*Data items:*
========================================

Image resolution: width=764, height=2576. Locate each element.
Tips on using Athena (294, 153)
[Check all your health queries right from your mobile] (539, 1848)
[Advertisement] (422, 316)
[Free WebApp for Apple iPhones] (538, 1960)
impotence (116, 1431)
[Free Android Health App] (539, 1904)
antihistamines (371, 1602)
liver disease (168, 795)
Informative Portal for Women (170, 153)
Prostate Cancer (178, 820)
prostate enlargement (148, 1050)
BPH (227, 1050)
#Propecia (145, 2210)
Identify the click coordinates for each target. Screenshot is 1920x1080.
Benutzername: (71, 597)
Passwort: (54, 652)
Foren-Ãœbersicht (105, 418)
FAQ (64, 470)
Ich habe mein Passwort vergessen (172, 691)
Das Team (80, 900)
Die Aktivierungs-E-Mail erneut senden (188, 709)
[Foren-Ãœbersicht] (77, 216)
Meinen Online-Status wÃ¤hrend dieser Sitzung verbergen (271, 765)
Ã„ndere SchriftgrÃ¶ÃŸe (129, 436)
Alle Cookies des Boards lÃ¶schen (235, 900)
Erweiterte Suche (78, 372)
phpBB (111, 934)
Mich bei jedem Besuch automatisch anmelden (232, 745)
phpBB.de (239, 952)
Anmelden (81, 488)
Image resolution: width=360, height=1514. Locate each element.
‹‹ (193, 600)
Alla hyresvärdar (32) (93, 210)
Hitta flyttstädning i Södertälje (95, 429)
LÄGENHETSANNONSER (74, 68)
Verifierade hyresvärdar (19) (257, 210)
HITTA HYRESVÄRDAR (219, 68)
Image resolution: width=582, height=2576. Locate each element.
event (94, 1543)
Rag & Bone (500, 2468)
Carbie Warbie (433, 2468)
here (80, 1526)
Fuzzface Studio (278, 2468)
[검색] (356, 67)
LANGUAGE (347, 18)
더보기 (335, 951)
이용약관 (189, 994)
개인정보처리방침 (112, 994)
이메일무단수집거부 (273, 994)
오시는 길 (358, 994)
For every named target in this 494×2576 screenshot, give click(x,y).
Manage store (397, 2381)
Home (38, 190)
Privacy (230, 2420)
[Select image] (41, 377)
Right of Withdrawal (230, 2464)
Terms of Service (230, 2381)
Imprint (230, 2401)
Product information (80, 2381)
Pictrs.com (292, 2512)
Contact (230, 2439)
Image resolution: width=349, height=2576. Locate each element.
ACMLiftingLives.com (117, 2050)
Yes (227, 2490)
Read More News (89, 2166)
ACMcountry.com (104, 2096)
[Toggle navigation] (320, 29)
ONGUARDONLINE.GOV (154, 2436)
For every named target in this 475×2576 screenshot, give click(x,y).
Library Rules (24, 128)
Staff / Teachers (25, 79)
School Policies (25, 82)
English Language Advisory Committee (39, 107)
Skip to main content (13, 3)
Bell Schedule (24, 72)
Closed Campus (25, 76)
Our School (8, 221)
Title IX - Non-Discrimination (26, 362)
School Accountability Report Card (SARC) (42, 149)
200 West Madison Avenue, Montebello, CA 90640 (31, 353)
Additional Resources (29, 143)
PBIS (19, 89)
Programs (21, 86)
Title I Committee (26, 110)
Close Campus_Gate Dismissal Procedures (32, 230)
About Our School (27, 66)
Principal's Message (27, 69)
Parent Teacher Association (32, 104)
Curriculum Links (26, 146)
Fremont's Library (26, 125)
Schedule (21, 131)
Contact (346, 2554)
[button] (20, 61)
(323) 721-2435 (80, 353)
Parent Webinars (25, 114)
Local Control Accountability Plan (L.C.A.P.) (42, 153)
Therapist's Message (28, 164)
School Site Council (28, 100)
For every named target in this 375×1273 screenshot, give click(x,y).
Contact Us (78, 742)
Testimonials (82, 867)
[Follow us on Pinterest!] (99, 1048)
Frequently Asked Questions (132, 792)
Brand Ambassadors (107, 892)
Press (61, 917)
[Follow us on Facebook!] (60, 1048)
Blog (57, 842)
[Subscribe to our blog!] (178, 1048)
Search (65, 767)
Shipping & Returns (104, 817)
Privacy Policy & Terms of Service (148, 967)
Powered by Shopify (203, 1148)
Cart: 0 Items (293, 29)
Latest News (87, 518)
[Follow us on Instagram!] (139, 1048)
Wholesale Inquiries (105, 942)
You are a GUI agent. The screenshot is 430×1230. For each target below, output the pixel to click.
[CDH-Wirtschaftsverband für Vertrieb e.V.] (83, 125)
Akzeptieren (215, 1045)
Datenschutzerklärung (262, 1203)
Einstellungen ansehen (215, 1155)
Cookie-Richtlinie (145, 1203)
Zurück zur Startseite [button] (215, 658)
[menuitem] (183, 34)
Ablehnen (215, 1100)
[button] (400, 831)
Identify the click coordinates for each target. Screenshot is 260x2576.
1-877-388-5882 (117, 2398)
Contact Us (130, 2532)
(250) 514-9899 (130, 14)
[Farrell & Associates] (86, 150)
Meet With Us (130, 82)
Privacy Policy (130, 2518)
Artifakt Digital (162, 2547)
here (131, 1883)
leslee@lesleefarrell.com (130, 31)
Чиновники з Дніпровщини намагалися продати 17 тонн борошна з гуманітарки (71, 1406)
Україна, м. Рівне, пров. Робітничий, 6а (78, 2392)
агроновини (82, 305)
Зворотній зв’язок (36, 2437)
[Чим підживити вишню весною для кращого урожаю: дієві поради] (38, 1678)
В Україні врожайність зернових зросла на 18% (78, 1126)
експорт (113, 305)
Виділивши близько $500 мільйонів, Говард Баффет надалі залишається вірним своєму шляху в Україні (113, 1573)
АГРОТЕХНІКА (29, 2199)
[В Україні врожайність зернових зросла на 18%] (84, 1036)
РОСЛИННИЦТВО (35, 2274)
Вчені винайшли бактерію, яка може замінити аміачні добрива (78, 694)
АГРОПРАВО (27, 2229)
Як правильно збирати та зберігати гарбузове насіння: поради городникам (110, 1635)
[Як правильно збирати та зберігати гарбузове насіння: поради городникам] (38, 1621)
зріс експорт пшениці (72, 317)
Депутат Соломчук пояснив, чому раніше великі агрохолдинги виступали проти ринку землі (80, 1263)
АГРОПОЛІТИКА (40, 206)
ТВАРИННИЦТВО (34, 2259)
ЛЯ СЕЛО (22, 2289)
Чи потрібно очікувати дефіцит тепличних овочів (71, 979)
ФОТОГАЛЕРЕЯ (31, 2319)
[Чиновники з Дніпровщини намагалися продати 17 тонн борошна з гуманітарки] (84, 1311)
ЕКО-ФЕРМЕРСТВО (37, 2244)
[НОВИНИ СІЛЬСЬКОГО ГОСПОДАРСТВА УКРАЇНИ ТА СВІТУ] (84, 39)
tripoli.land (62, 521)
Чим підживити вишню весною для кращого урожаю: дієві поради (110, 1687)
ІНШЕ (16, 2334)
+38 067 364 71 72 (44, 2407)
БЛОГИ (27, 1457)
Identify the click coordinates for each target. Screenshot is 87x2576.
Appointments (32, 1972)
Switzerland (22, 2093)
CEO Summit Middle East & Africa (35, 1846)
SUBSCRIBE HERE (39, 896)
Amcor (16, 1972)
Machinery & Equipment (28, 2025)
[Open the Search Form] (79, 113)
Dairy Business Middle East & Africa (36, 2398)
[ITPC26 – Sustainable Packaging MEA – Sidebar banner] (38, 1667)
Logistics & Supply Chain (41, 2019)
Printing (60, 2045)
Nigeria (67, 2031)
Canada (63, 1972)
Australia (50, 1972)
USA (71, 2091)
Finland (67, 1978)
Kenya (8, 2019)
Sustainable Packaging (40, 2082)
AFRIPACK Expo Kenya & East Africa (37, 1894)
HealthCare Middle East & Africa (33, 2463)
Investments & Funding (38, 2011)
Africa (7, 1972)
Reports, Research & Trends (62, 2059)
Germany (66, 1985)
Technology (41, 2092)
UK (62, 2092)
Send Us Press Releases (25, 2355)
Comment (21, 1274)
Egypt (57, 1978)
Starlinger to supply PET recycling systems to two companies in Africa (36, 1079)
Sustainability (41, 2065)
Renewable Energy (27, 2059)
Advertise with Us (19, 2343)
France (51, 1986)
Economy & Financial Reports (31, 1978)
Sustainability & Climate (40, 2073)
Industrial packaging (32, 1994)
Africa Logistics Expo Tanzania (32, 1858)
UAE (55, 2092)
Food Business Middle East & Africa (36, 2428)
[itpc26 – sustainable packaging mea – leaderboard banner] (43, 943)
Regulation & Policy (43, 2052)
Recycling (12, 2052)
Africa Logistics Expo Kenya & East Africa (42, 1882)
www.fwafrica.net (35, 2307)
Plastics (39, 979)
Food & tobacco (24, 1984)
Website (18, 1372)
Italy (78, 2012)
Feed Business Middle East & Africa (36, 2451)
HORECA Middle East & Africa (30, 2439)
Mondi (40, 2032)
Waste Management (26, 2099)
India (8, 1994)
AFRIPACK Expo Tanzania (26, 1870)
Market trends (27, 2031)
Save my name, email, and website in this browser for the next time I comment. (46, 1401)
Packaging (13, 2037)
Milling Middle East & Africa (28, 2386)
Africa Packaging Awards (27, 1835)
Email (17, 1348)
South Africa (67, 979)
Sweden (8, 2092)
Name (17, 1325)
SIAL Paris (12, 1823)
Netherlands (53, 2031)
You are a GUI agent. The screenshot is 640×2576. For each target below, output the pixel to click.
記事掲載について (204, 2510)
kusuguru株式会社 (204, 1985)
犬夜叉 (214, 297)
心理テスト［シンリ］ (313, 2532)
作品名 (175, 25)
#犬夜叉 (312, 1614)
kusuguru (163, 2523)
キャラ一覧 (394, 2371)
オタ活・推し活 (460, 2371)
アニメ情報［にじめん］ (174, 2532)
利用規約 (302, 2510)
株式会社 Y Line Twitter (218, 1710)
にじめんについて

========================================

*Your goal:* Take the lines above from the one containing "Passwort: (54, 652)" to the one containing "LÄGENHETSANNONSER (74, 68)" and retype them exactly, both ends included, with nothing added.

*Result for this task:*
Passwort: (54, 652)
Foren-Ãœbersicht (105, 418)
FAQ (64, 470)
Ich habe mein Passwort vergessen (172, 691)
Das Team (80, 900)
Die Aktivierungs-E-Mail erneut senden (188, 709)
[Foren-Ãœbersicht] (77, 216)
Meinen Online-Status wÃ¤hrend dieser Sitzung verbergen (271, 765)
Ã„ndere SchriftgrÃ¶ÃŸe (129, 436)
Alle Cookies des Boards lÃ¶schen (235, 900)
Erweiterte Suche (78, 372)
phpBB (111, 934)
Mich bei jedem Besuch automatisch anmelden (232, 745)
phpBB.de (239, 952)
Anmelden (81, 488)
Image resolution: width=360, height=1514. Locate each element.
‹‹ (193, 600)
Alla hyresvärdar (32) (93, 210)
Hitta flyttstädning i Södertälje (95, 429)
LÄGENHETSANNONSER (74, 68)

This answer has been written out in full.